With $\alpha > \beta > 1$ take

$$a_n = \begin{cases}\,\,\,\,\,\,\,\,\,1 \, , \,\,\,\,\,\,\,\,\,\ n= 0 \\ -\left(\frac{\alpha}{\beta}\right)^n \, , \,\,\, n \geqslant1 \end{cases}$$

and

$$b_n = \begin{cases}\,\,\,\,\,1 \, , \,\,\,\,\,\,\,\,\,\ n= 0 \\ \left(\frac{\alpha}{\beta}\right)^{n-1}\left(\beta^n + \beta^{-(n+1)} \right) \, , \,\,\, n \geqslant1 \end{cases}$$

Since $\alpha/\beta > 1$, the series $\sum a_n$ is a divergent geometric series and $\sum b_n$ diverges by the comparison test.

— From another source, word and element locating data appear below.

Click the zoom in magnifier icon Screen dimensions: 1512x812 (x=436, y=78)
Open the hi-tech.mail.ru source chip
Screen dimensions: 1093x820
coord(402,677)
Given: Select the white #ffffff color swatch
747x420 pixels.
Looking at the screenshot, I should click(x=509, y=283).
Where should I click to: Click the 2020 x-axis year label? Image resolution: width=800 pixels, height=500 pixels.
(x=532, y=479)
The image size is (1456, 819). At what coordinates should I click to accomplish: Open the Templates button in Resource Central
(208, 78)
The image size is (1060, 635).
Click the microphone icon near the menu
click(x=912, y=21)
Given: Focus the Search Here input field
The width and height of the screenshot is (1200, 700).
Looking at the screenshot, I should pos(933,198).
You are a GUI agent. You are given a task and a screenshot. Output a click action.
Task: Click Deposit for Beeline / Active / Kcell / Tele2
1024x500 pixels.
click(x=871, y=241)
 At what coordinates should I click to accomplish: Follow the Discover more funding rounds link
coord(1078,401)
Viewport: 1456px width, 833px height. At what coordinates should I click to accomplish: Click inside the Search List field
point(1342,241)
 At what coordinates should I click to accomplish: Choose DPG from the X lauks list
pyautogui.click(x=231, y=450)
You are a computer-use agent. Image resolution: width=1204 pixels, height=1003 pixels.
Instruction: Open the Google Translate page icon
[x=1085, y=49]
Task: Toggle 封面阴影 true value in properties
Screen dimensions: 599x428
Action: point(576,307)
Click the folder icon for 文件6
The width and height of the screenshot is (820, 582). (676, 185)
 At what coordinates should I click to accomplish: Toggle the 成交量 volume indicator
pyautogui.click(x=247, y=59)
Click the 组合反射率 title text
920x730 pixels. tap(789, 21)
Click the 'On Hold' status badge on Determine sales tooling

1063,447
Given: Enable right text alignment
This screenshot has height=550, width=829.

The general term of the Cauchy product is

$$c_n = a_0b_n + \sum_{k=1}^{n-1} a_{n-k} b_{k} + a_nb_0 \\ = \left(\frac{\alpha}{\beta}\right)^{n-1}\left(\beta^n + \beta^{-(n+1)} \right)- \sum_{k=1}^{n-1}\left(\frac{\alpha}{\beta}\right)^{n-k} \left(\frac{\alpha}{\beta}\right)^{k-1}\left(\beta^k + \beta^{-(k+1)} \right) - \left(\frac{\alpha}{\beta}\right)^n \\ = \left(\frac{\alpha}{\beta}\right)^{n-1} \left(\beta^n + \beta^{-(n+1)} -\sum_{k=1}^{n-1}\left(\beta^k + \beta^{-(k+1)} \right) - \frac{\alpha}{\beta} \right)$$

The finite geometric sums appearing on the RHS are

$$\sum_{k=1}^{n-1}\beta^k = \frac{\beta - \beta^n}{1 - \beta} = \frac{\beta^n - \beta}{\beta -1 } , \\ \sum_{k=1}^{n-1} \beta^{-(k+1)} = \frac{\beta^{-2} - \beta^{-(n+1)}}{1 - \beta^{-1}}= \frac{\beta^{-1} - \beta^{-n}}{\beta - 1}$$

Hence,

$$c_n = \left(\frac{\alpha}{\beta}\right)^{n-1} \left(\beta^n + \beta^{-(n+1)} -\frac{\beta^n - \beta + \beta^{-1} - \beta^{-n}}{\beta -1 } - \frac{\alpha}{\beta} \right)$$

Choosing $\beta = 2$ for convenience we get

$$c_n = \left(\frac{\alpha}{2}\right)^{n-1} \left(2^n + 2^{-(n+1)} -2^n + 2 - 2^{-1} + 2^{-n} - \frac{\alpha}{2} \right) \\ = \left(\frac{\alpha}{2}\right)^{n-1}\left(\frac{3}{2^{n+1}} + \frac{3 - \alpha}{2} \right) \\ = \frac{\alpha^{n-1}}{2^{2n}}\left(3 + (3 - \alpha)2^n \right)$$

Since we require $\alpha > \beta = 2$ we can choose $\alpha = 3$ to get

$$c_n = \left(\frac{3}{4}\right)^n,$$

and the Cauchy product $\sum c_n$ is a convergent geometric series with non-zero terms.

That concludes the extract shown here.